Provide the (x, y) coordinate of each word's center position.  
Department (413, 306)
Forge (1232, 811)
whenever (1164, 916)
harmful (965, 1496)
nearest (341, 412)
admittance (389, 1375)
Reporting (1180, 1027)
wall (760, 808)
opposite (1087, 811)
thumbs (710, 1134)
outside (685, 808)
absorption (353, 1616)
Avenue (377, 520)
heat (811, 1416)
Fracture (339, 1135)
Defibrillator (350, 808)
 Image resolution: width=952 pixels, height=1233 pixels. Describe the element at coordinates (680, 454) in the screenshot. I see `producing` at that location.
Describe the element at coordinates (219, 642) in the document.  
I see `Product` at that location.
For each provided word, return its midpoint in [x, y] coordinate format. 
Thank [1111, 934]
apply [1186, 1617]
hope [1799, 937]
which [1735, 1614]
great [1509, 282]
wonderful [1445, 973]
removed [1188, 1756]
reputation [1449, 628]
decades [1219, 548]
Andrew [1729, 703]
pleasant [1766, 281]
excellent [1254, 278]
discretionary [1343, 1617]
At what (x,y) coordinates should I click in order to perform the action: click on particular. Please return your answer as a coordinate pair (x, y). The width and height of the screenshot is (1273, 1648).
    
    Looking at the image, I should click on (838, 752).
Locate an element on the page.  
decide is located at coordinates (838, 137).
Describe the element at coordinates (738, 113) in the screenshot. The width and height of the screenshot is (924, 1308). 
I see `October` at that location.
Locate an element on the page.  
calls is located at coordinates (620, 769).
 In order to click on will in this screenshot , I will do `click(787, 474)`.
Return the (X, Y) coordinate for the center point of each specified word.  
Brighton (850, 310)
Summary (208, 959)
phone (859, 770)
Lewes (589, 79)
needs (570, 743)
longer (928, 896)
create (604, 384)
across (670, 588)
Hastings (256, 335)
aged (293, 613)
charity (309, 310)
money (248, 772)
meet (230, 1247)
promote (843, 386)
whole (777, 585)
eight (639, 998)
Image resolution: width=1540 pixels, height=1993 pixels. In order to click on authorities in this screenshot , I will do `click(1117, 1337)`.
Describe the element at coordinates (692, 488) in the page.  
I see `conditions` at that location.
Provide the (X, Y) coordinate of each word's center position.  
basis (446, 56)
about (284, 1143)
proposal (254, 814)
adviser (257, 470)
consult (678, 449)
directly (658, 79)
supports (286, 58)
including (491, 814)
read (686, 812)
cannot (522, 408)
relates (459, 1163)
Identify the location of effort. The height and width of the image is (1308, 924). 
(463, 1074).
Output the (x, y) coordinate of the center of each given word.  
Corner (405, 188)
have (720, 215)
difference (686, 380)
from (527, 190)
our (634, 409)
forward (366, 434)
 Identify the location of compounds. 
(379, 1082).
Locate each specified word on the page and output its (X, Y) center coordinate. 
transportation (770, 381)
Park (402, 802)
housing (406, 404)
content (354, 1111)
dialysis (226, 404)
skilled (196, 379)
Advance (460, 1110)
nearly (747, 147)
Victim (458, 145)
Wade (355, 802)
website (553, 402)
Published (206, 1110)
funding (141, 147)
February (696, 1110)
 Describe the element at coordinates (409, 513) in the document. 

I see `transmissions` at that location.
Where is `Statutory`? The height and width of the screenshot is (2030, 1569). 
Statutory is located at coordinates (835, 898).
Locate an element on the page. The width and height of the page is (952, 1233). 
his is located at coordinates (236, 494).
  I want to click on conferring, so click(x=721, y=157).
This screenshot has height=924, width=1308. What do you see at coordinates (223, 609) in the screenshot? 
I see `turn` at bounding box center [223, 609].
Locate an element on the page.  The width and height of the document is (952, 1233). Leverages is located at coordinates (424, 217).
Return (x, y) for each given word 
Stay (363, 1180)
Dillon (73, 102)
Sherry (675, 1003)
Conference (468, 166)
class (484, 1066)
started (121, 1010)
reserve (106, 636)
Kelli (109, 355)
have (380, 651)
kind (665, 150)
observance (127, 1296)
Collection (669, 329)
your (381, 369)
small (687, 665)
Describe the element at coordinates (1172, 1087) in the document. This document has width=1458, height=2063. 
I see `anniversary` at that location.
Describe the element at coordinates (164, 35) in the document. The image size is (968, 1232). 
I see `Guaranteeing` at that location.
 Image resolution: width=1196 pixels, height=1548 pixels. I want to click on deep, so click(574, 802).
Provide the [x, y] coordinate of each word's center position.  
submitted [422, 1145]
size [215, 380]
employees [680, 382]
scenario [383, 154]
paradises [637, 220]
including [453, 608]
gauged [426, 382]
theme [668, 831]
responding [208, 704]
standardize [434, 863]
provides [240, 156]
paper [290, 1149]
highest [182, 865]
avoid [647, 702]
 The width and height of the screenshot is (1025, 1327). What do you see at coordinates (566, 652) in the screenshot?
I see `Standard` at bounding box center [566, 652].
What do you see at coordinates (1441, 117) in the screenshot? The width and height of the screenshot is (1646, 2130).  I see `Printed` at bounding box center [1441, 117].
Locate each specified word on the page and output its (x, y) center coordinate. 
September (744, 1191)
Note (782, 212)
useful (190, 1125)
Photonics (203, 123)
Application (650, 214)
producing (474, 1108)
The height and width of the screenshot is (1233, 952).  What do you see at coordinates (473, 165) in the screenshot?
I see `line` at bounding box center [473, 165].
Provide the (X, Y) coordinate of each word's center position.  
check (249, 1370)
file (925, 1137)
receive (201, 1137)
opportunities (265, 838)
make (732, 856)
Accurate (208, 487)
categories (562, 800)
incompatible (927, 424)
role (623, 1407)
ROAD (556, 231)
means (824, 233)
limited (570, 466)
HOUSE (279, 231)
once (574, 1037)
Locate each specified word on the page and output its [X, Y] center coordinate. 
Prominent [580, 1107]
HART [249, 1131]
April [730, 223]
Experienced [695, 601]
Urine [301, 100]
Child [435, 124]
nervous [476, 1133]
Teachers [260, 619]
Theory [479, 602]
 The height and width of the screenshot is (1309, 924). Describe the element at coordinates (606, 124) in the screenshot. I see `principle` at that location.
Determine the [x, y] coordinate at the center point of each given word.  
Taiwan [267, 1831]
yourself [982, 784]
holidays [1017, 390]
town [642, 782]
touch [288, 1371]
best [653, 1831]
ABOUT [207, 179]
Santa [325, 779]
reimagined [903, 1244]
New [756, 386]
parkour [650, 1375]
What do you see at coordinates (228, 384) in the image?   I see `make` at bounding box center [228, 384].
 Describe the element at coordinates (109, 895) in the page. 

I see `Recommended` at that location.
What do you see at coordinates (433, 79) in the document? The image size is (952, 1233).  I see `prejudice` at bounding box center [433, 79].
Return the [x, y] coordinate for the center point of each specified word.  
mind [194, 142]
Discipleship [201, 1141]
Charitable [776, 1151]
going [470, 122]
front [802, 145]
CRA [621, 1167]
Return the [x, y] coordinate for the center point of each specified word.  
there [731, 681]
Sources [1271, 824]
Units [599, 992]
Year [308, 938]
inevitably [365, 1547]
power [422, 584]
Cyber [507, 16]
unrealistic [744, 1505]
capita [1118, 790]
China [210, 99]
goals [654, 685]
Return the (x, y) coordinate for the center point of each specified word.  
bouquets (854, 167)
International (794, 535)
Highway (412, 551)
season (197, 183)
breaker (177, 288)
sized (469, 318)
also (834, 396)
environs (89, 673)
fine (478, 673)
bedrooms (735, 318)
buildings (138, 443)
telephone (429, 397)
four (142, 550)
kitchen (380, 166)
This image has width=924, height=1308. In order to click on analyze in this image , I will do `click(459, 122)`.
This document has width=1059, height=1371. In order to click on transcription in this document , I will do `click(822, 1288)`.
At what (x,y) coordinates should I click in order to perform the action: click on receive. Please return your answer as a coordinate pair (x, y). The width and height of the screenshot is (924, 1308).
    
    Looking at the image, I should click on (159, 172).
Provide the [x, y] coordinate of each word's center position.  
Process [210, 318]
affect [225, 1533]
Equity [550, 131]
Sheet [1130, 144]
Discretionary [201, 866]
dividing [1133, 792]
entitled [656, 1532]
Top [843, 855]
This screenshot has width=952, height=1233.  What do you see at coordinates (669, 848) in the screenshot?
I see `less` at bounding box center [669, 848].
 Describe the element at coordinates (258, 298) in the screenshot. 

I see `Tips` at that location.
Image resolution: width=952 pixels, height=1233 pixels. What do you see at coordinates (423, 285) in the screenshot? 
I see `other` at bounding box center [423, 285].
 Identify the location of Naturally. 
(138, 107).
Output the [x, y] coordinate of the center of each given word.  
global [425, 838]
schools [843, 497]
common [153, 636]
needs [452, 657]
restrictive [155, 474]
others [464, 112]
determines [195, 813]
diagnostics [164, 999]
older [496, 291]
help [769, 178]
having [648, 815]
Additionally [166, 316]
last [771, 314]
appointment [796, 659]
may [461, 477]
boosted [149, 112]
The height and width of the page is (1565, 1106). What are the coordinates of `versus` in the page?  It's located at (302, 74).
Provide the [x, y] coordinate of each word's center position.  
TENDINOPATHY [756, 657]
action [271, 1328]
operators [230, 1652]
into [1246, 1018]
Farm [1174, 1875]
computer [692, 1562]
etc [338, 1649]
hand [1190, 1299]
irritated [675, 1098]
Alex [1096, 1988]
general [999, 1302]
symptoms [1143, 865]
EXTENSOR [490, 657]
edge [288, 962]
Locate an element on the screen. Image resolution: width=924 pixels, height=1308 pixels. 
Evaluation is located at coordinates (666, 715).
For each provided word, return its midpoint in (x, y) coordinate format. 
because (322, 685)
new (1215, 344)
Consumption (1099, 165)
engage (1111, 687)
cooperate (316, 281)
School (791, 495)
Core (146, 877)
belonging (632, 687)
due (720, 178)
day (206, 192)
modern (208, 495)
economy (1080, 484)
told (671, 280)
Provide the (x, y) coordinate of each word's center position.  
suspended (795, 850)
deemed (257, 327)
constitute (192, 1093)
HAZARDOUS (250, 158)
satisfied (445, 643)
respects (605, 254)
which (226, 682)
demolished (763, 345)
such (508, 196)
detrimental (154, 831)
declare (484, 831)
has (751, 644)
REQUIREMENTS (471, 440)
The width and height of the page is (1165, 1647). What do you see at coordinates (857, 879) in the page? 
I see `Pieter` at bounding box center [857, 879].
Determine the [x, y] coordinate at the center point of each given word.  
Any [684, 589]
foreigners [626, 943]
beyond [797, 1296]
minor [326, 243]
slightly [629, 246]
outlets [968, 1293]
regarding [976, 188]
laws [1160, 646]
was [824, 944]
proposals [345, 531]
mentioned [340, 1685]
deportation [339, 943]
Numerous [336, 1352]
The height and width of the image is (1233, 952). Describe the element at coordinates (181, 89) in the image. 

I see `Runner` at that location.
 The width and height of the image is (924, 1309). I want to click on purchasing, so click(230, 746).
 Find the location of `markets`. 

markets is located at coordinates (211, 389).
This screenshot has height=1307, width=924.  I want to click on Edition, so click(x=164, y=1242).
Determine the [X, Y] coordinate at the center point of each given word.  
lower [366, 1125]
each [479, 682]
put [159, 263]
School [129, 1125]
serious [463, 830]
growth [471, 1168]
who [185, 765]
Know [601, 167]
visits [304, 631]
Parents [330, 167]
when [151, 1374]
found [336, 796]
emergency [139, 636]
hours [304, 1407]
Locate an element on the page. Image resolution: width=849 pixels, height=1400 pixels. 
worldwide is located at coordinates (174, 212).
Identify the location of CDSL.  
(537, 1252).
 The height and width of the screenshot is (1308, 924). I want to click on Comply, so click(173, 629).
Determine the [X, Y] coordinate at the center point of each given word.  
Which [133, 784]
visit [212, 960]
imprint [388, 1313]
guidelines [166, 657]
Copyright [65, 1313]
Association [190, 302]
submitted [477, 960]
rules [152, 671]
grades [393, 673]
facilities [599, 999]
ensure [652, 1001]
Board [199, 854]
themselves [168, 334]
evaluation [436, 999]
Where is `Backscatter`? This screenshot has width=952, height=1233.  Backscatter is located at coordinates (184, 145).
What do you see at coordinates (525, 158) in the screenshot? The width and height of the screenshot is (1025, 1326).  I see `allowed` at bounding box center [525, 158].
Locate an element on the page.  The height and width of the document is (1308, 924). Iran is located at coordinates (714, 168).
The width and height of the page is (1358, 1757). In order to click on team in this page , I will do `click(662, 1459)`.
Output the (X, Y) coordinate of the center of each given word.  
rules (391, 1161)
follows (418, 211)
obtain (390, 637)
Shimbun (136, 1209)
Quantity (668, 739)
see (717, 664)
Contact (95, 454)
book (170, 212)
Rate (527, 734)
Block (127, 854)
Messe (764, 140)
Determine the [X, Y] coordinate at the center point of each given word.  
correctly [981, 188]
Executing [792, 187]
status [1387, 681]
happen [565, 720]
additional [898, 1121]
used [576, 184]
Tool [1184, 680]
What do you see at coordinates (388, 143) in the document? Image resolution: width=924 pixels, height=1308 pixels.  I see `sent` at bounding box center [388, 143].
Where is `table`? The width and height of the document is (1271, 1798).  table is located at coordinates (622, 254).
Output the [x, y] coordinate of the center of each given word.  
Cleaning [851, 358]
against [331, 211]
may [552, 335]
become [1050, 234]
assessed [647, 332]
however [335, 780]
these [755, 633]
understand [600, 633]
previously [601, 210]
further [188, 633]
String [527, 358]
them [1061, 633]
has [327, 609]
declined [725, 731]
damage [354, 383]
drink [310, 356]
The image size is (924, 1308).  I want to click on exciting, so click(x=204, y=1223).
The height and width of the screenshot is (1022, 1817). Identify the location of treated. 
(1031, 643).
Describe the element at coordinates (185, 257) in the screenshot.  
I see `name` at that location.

## GOAL
Starting at the beginning of the material and ending with the line that contains "Fracture (339, 1135)", rewrite those lines as a JSON list of strings, one string per line and with blank lines omitted.

## SOLUTION FOR THIS EXERCISE
[
  "Provide the (x, y) coordinate of each word's center position.  ",
  "Department (413, 306)",
  "Forge (1232, 811)",
  "whenever (1164, 916)",
  "harmful (965, 1496)",
  "nearest (341, 412)",
  "admittance (389, 1375)",
  "Reporting (1180, 1027)",
  "wall (760, 808)",
  "opposite (1087, 811)",
  "thumbs (710, 1134)",
  "outside (685, 808)",
  "absorption (353, 1616)",
  "Avenue (377, 520)",
  "heat (811, 1416)",
  "Fracture (339, 1135)"
]